Yeah, and I'm going to be super disappointing and say that if I were able to wave a magic wand and
make the changes I think would be necessary to addressing this crisis, I wouldn't even start with the platforms. I mean, that's not that's
not where my concern would be. The problems that we have on the platforms have been, it's been a
slow march towards this for a long time, literally for decades, based on the previous media landscapes.
I mean, we often talk about our current media landscape as if this is the dysfunctional one.
But that dysfunction has existed for a very, very long time.
And so for me, rather than starting with the symptoms, my inclination would be we got to get to the causes.
We have to get to the root of what's happening.
And that's not a fun answer.
Nobody likes this answer.
Everybody wants me to say and others of us who do this work to say, just do X, Y, or Z. Just fix this on Facebook.

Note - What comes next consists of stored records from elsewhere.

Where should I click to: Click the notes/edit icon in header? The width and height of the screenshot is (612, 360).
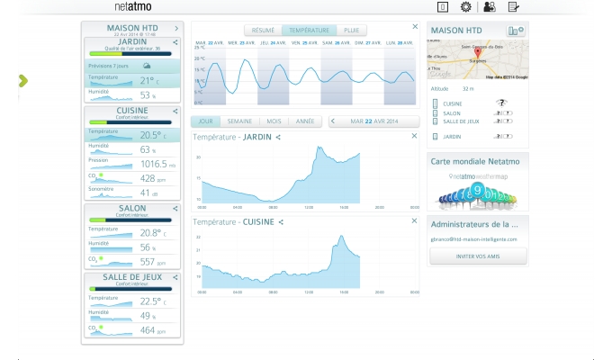513,6
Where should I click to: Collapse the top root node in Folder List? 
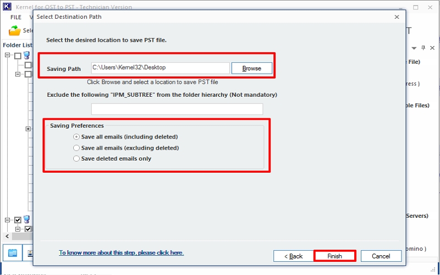[x=8, y=56]
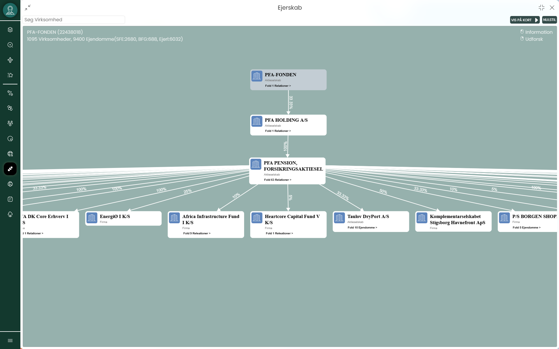Click the star favorites icon in sidebar
559x349 pixels.
pyautogui.click(x=10, y=75)
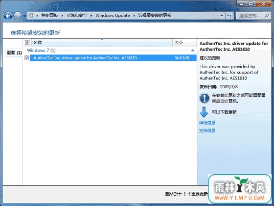Expand breadcrumb arrow after Windows Update
The image size is (274, 206).
coord(134,16)

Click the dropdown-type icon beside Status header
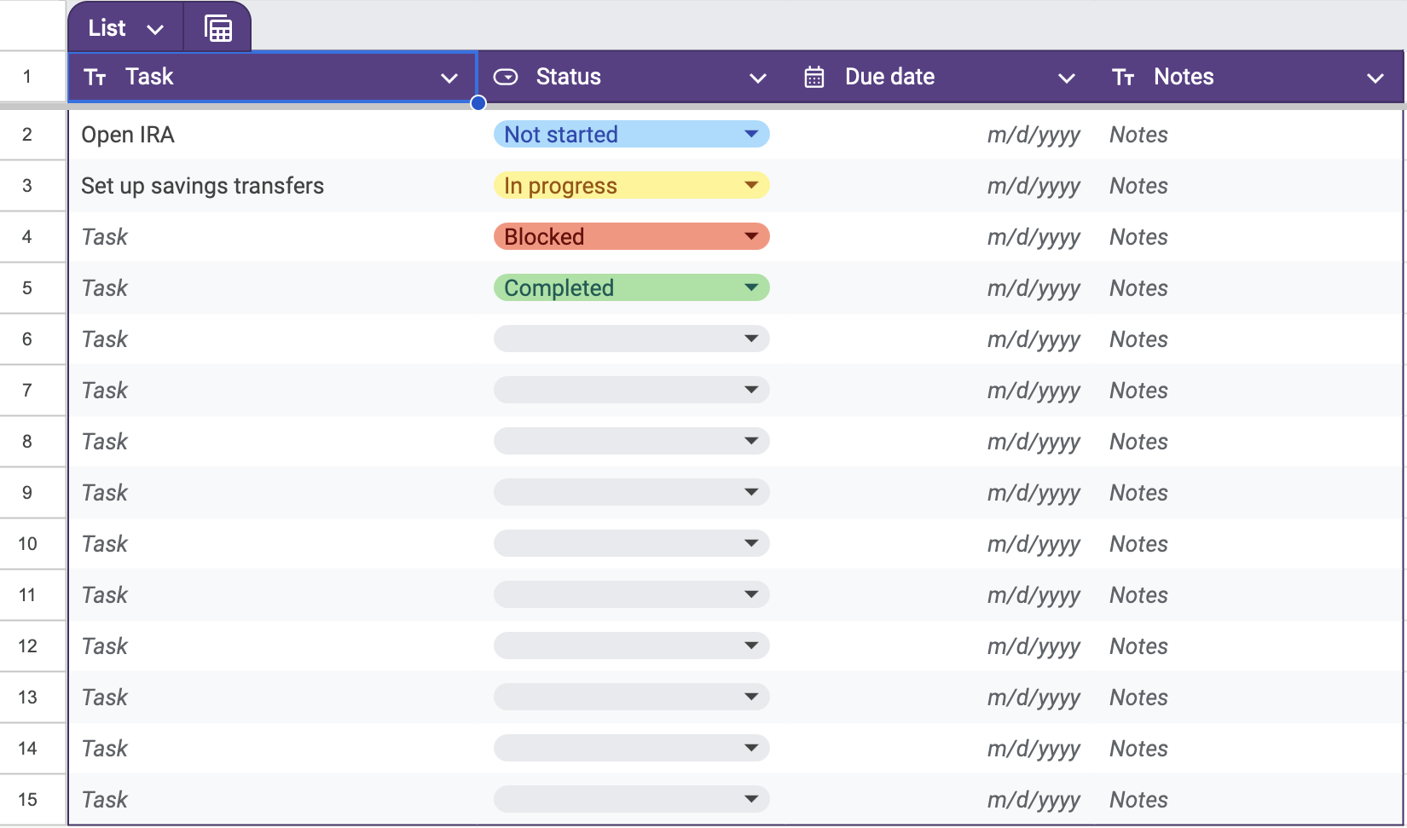coord(506,78)
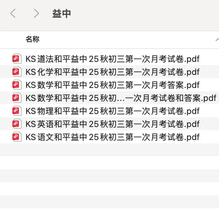Select KS数学和平益中25秋初三第一次月考答案.pdf
This screenshot has width=219, height=211.
112,85
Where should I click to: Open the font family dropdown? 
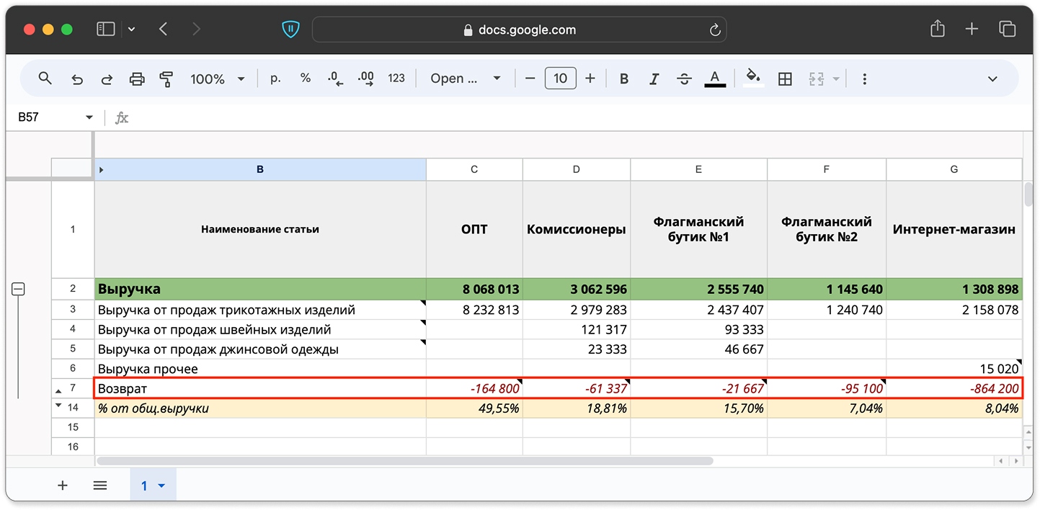[x=466, y=79]
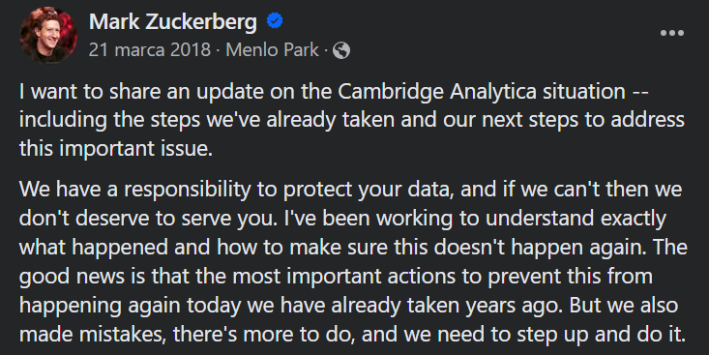This screenshot has width=709, height=355.
Task: Click the Menlo Park location link
Action: click(272, 49)
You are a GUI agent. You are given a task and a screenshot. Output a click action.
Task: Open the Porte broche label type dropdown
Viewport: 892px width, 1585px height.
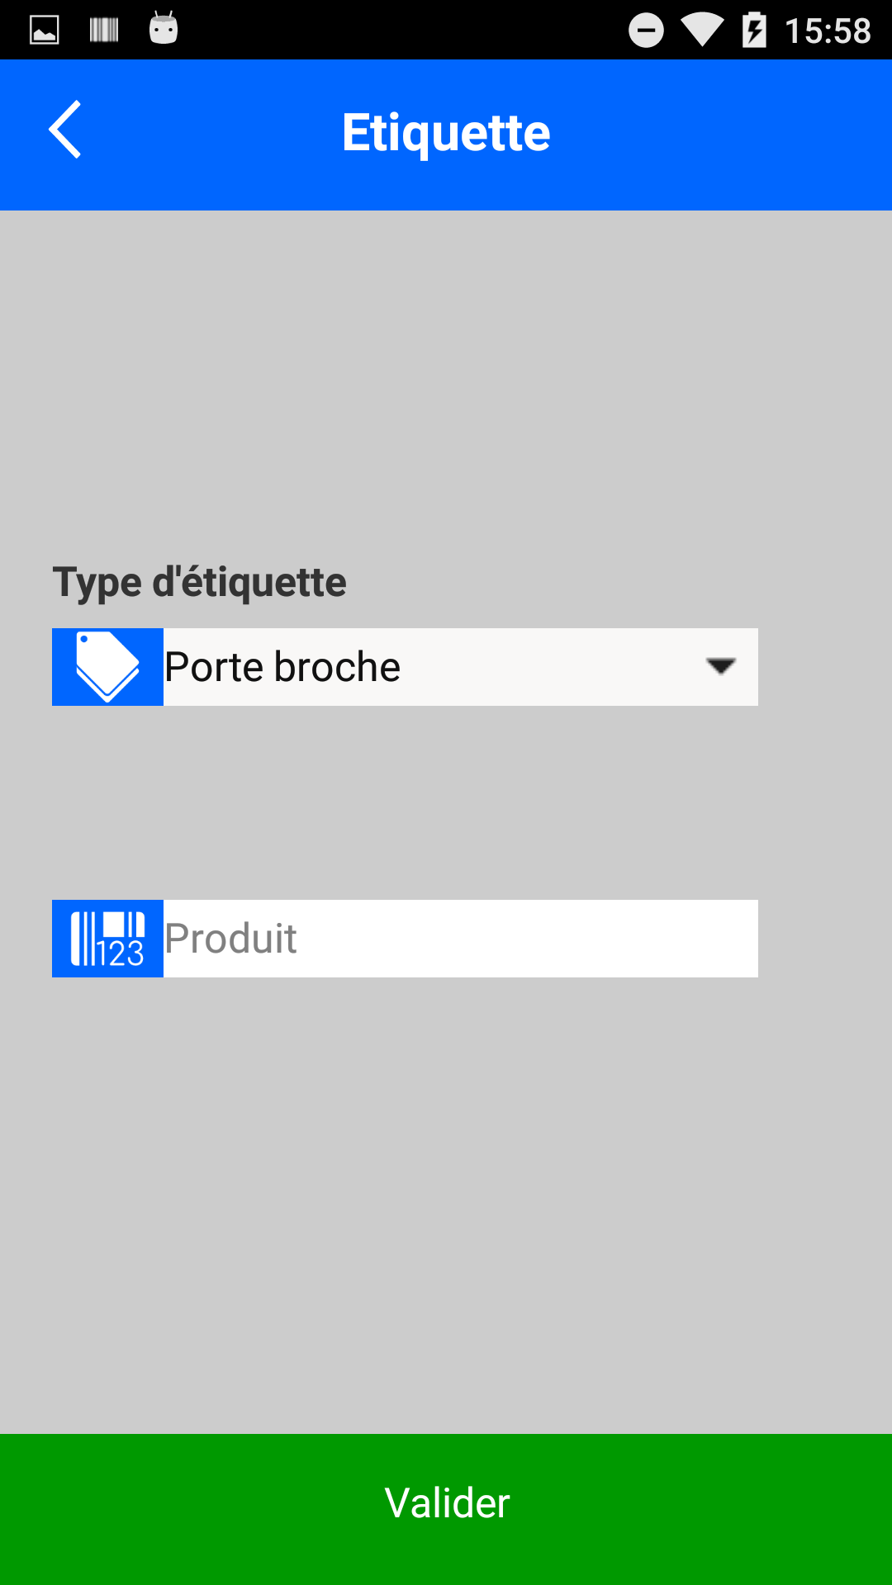[429, 667]
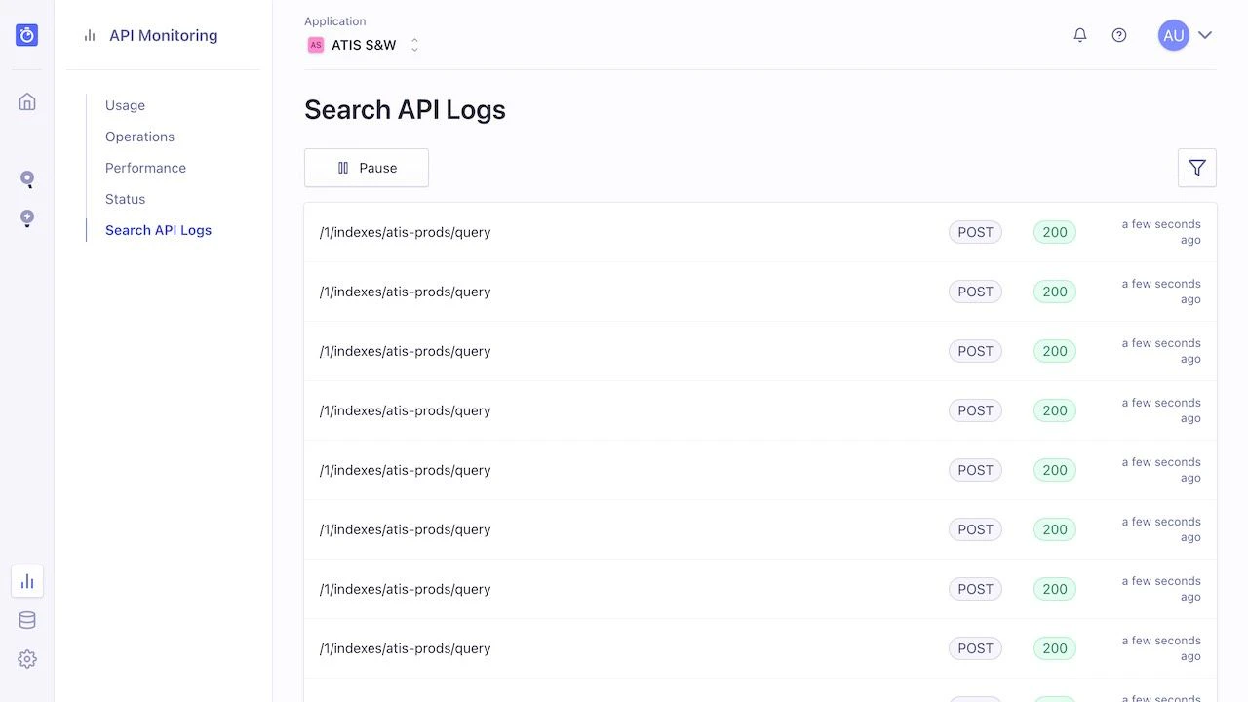Viewport: 1248px width, 702px height.
Task: Open the Algolia logo home icon
Action: [x=26, y=34]
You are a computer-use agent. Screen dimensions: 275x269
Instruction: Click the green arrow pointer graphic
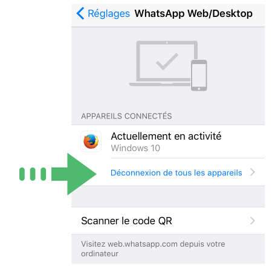click(74, 174)
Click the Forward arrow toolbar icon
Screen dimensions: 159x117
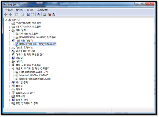pos(10,14)
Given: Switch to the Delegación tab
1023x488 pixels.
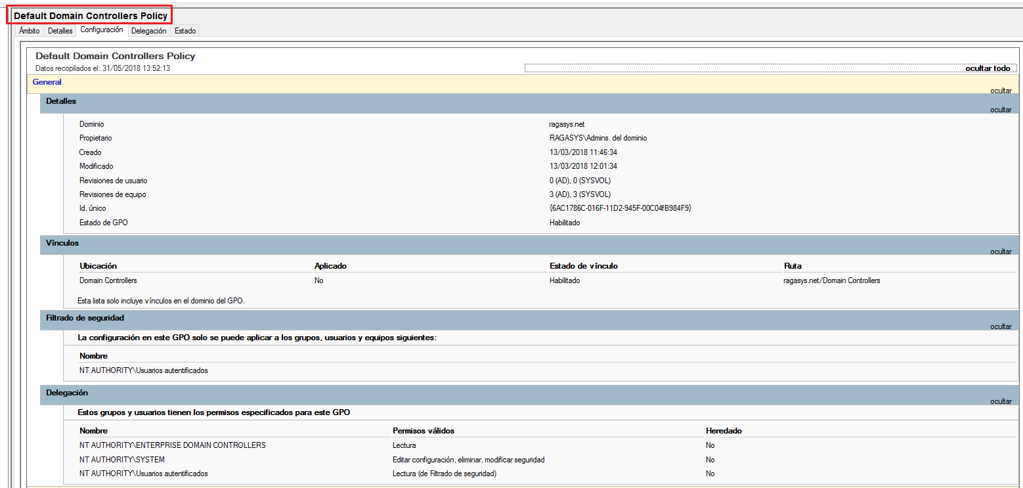Looking at the screenshot, I should pos(148,30).
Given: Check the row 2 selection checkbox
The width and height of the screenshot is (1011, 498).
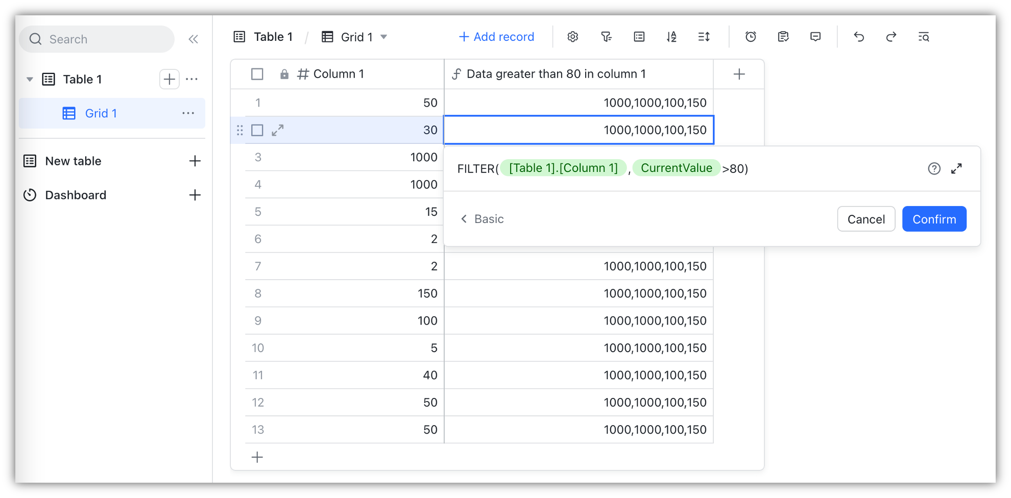Looking at the screenshot, I should click(257, 131).
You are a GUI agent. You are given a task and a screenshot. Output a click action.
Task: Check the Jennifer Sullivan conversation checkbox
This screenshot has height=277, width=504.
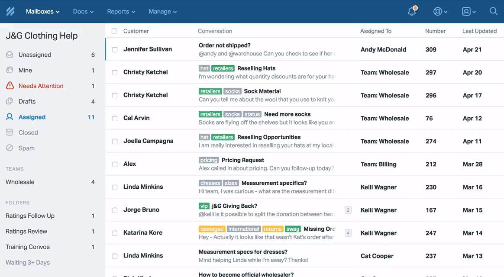pyautogui.click(x=115, y=49)
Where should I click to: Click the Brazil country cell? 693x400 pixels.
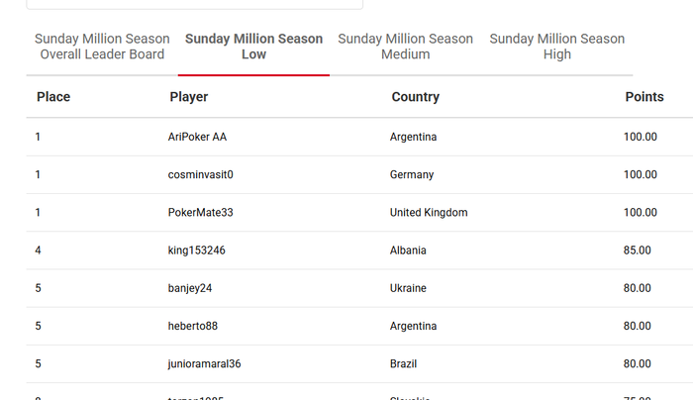click(405, 363)
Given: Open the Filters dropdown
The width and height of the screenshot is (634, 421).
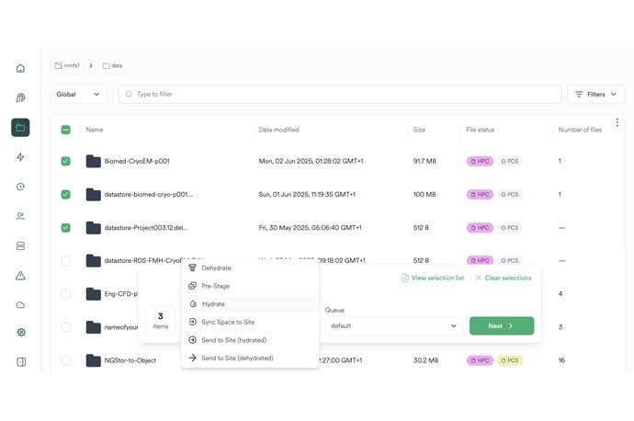Looking at the screenshot, I should coord(595,94).
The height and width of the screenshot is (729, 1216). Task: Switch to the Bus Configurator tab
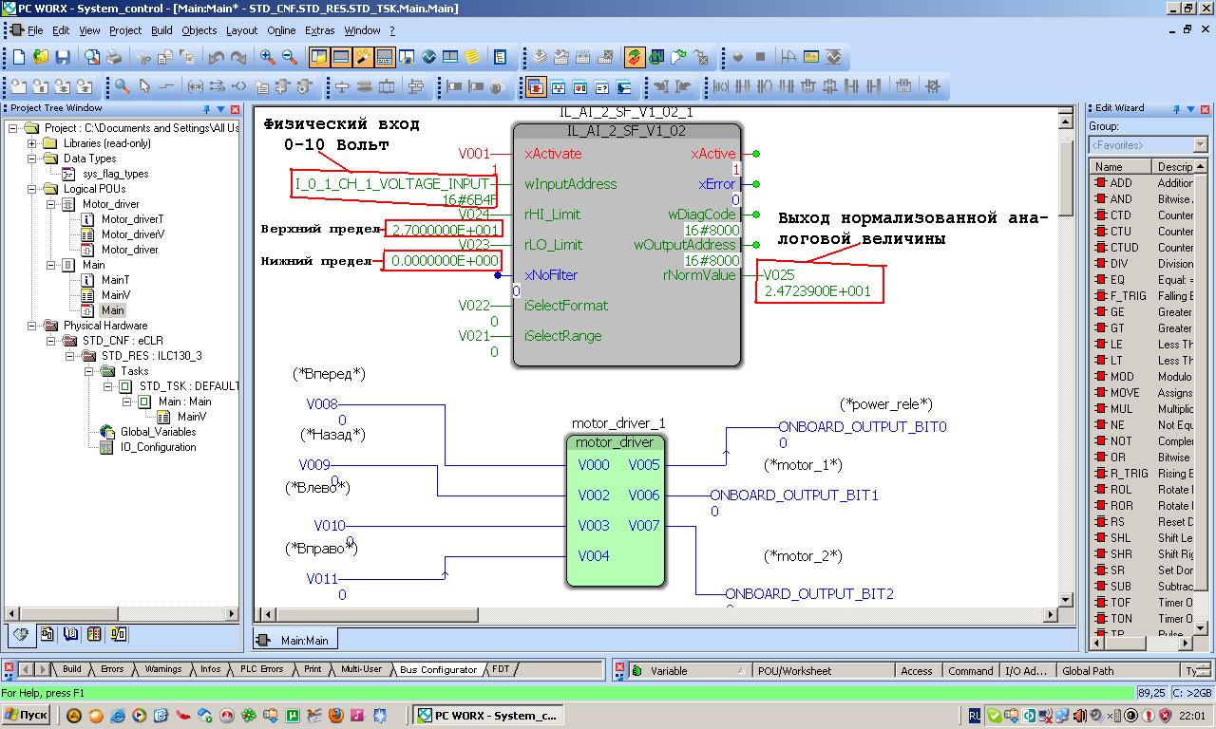[x=438, y=669]
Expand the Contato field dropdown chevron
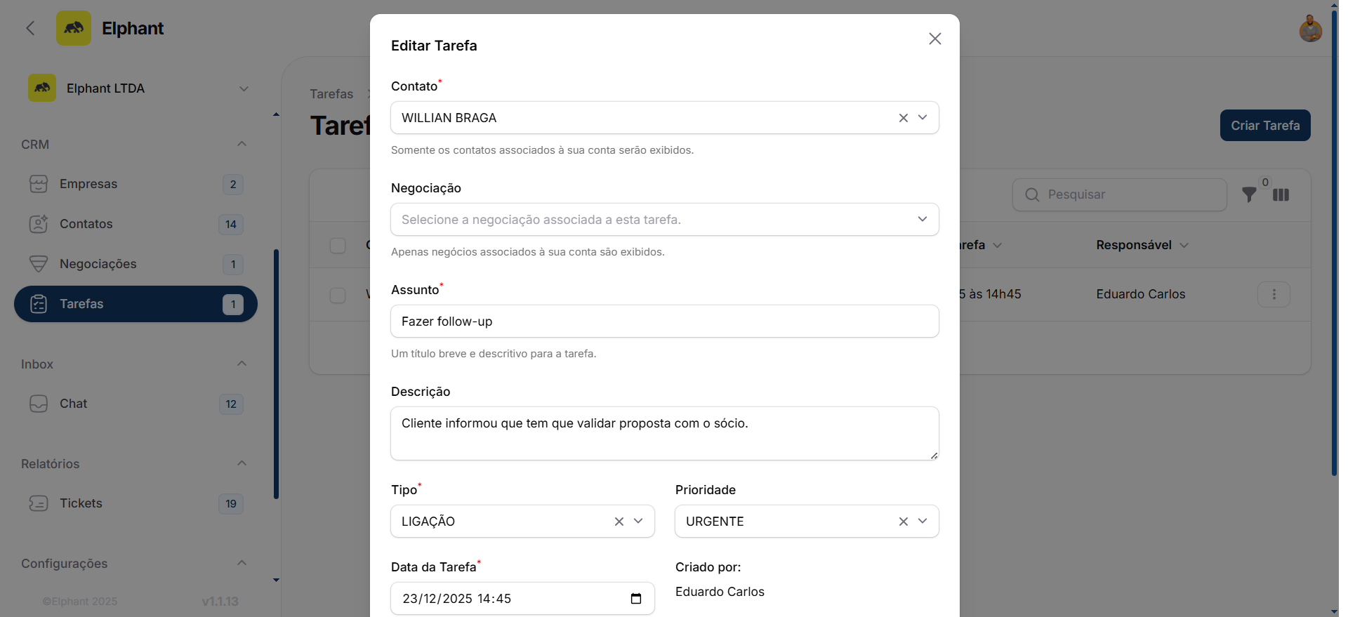Viewport: 1348px width, 617px height. pyautogui.click(x=923, y=117)
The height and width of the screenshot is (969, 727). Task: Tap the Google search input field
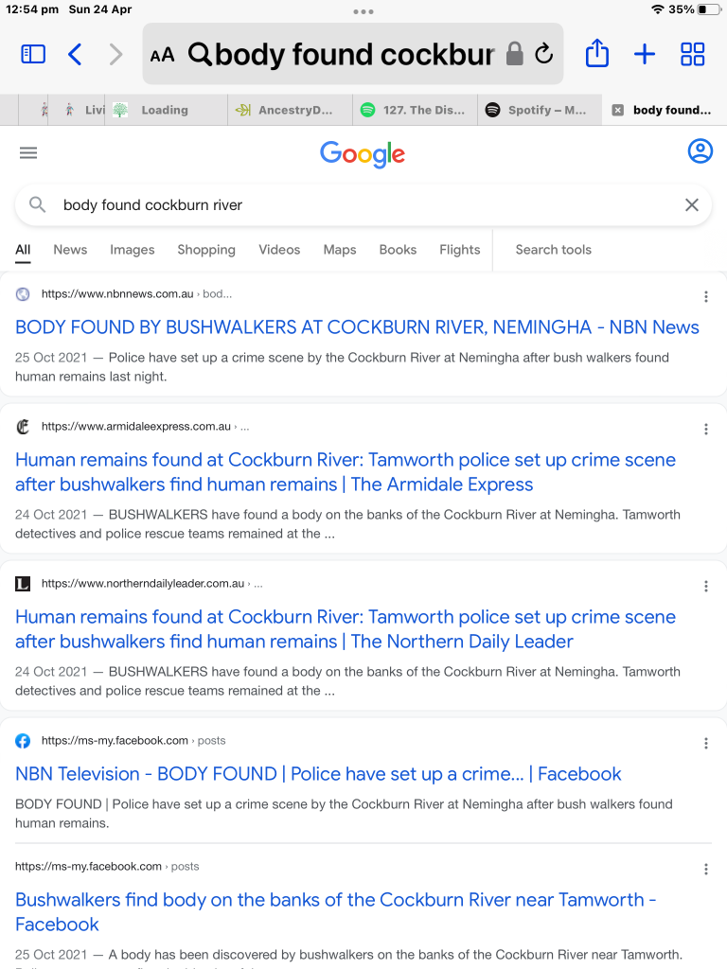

Just fix the algorithm. I mean, it's not that those wouldn't be important conversations to have or goals to have. But if you're not dealing with
the root cause, it doesn't matter. You'd have a better algorithm, but with people who still have
the same beliefs. And they would spread in other kinds of ways, maybe on a different platform, maybe just in a different way entirely.
So I would want to start in K through 12.
I would want to work on civic education.
I would want to emphasize to young people the importance of, for example, communitarian
value systems, where we are working through a pluralistic democracy together to encourage different kinds of conversations about where students fit in relation to It would take, I mean, I wouldn't even want to put
a number on how many years that would take thinking about curricular changes and how we, how we talk
about media and our relationships to each other and our responsibilities to each other, to children.
But ultimately that's, that's the root is, is these belief structures that we are surrounded by
for an entire lifetime that then
manifests as the kind of mess that we're seeing on social platforms now. So as unsatisfying as
that kind of sort of redirection is, I just don't see any way around that. All right, well, we can
leave it there then. And hopefully, we take a small step in 2022 towards that reality.
Whitney Phillips, thank you so much for joining us.
Thank you so much for having me.
I'm sure we will talk again soon.
I'm Miles Parks.
I cover voting and misinformation.
And thank you for listening to the NPR Politics Podcast.